The other essay in the booklet, by Acquarello (I guess it’s like Madonna), makes mention of a tendency of an “aestheticized images of postwar Japanese life that was being projected to the international community in order to show that the nation had, indeed, truly recovered.” There’s a certain validity to this complaint, since the American occupation of Japan extended to its cinema, and only the slyest commentary was allowed through (one thinks of the influx of American logos in Late Spring, for example). However, just because Japanese films weren’t directly discussing the war, hardly means they weren’t addressing its effects. What becomes so potent about Ozu’s films, Naruse’s melodramas, or, yes, The Naked Island, is the sudden focus on the difficulty of modernity, the intense clash between Eastern and Western culture, the ways in which traditions hundreds, if not thousands of years old were very quickly overturned, replaced, or sanded over. What makes a film like The Naked Island so potent is that it speaks to all of those things, but by not addressing the specifics of the time, it becomes more ethereal, universal, and timeless.

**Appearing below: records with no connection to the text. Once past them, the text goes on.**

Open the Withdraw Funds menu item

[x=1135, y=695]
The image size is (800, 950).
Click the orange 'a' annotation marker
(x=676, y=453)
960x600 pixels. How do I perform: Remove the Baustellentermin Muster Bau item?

In the commentary track, Shindo and composer Hikaru Hayashi discuss the decision – motivated as much by finances as anything else – to shoot in black-and-white, noting that it was integral to the story they were telling. If it were in color, the audience would just marvel at the sheer beauty of it; monochrome allows us to intellectualize, allowing, to use Shindo’s words, the expression to transpose the reality. True though that may be, I have to say, this new Masters of Cinema (Region-B locked) Blu-ray is exceptionally beautiful. Outdoing even their work on Kuroneko or Onibaba, this accounts for a thousand shades of gray, beautifully managed contrast, and a crisp-as-hell picture that never seems overcranked. A light coating of film grain gives some much-appreciated texture, but this thing has the feel of celluloid in its bones. [screencaps are provided by DVD Beaver]
While not as great as his commentary on Onibaba, Shindo, along with Hayashi, provide a lot of great insight into The Naked Island. Naturally, given its dialogue-free nature, having the composer aboard makes a lot of sense, and his thoughts on finding a theme, which he recognized would need to be repeated over and over again with small tweaks, along with the role of music in general, are great to hear. Both recall the experience of shooting the film, being isolated on that island with a tiny crew, and its subsequent success. Well worth listening to, even if it doesn’t warrant a purchase all its own, as the track on Onibaba does.

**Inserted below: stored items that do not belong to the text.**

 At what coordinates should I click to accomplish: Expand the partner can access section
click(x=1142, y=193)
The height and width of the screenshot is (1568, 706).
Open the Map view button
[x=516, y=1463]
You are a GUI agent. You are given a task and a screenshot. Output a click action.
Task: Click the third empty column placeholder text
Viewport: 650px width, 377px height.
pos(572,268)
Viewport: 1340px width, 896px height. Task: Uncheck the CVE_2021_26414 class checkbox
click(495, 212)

Like that other disc, this also comes with an introduction by filmmaker Alex Cox, who provides a great overview of the film, so much so that you really ought to wait until after you’ve seen the picture. I don’t know what drives home video companies to label such spoilerific features as “introductions,” but they rarely refrain from giving anything away, and especially since this film has essentially one plot point, well, just wait on it.

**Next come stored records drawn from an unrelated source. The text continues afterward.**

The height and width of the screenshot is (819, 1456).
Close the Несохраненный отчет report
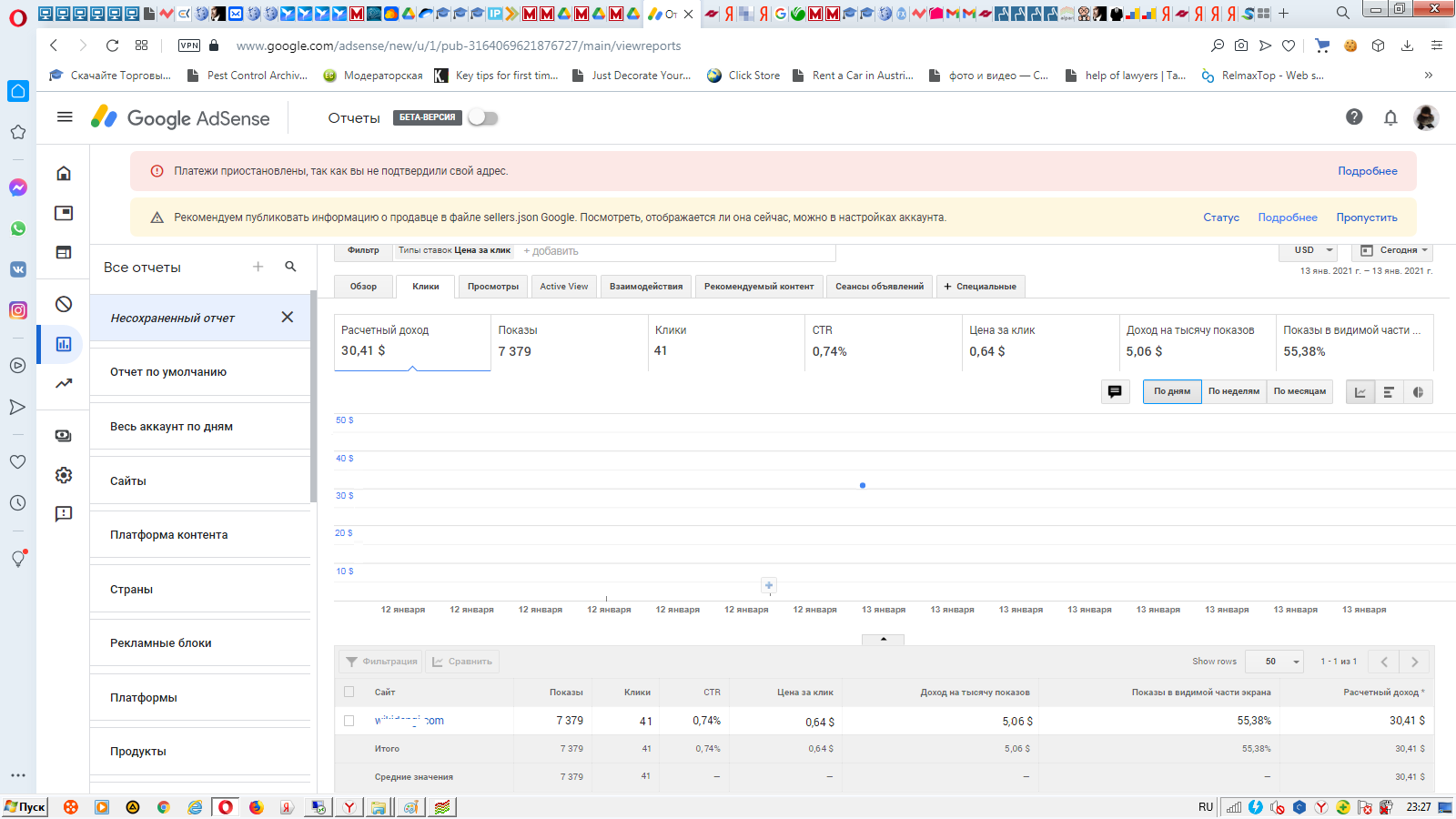pyautogui.click(x=288, y=318)
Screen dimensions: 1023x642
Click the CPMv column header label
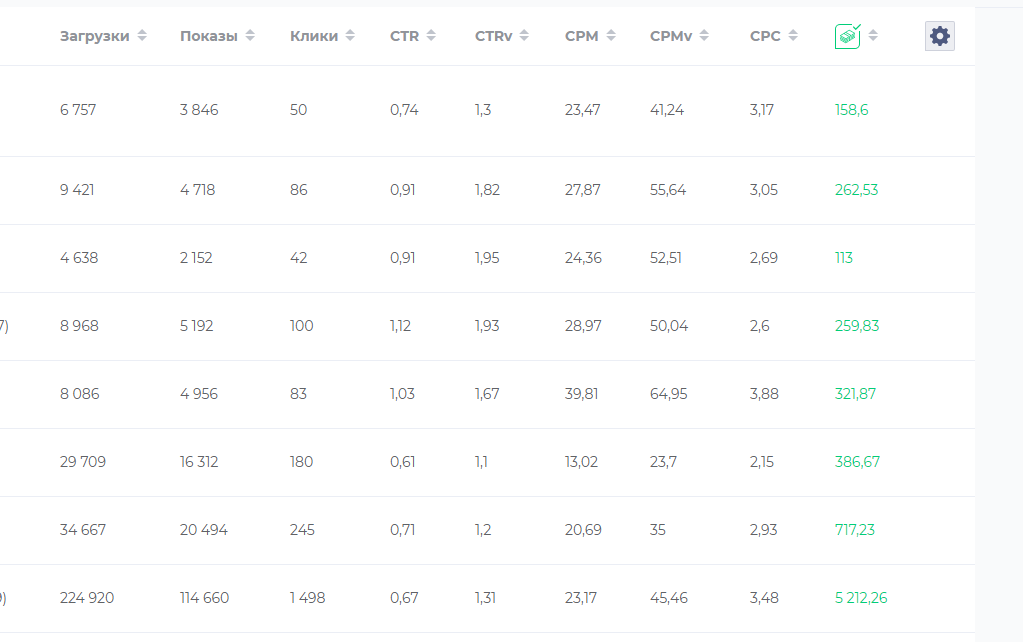(x=672, y=36)
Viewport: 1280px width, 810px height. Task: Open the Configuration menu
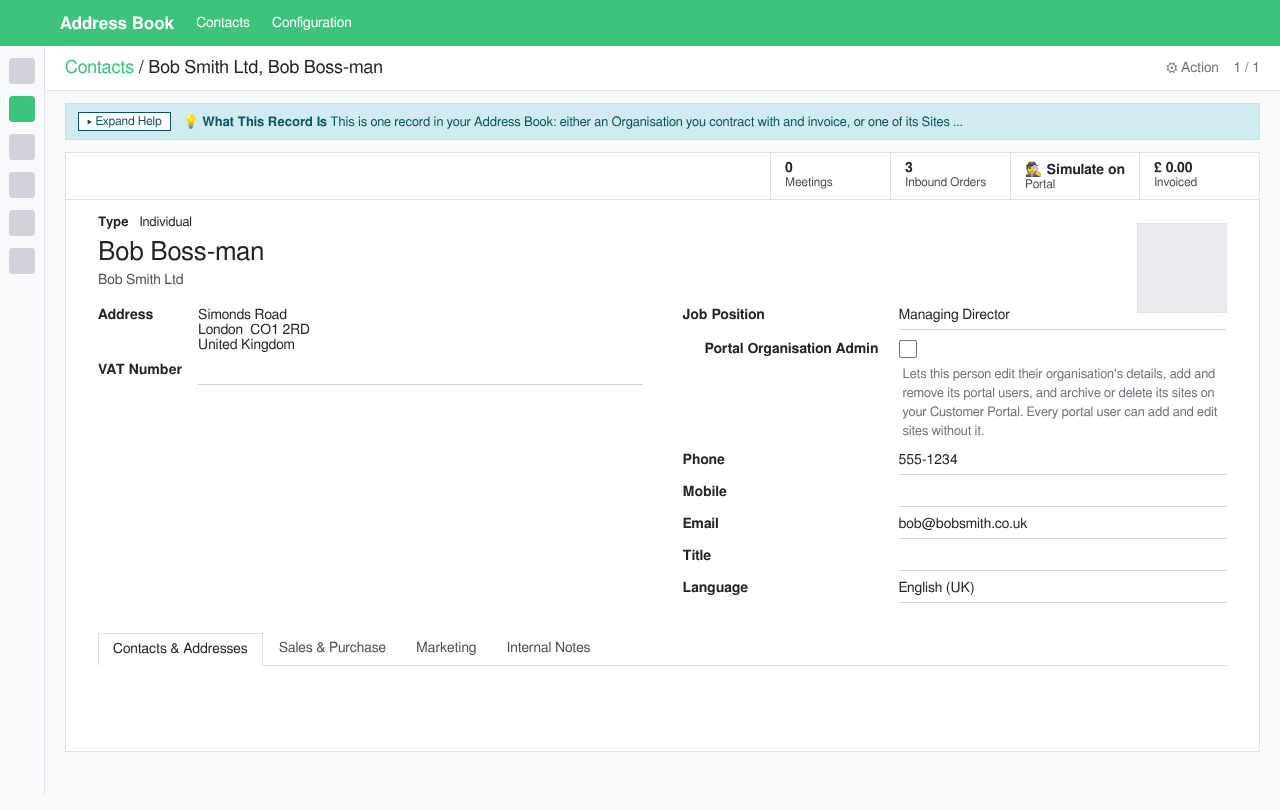[312, 22]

The booklet is nice, but not up to the standards of Masters of Cinema’s others. Acquarello’s essay is thorough, but written so academically that it becomes, at times, alienating, and Mellen’s interview is heavy on introduction, but the actual interview is only three pages. Still, all provide nice insight and context, and even though none of them stand out particularly, the essays, interview, commentary, and introduction work very well together to provide an overview of the film and its director. Coupled with the sheer quality of the film alone (let’s not forget that!), this is an extremely easy one to recommend, and an absolute must-see for lovers of art films the world over.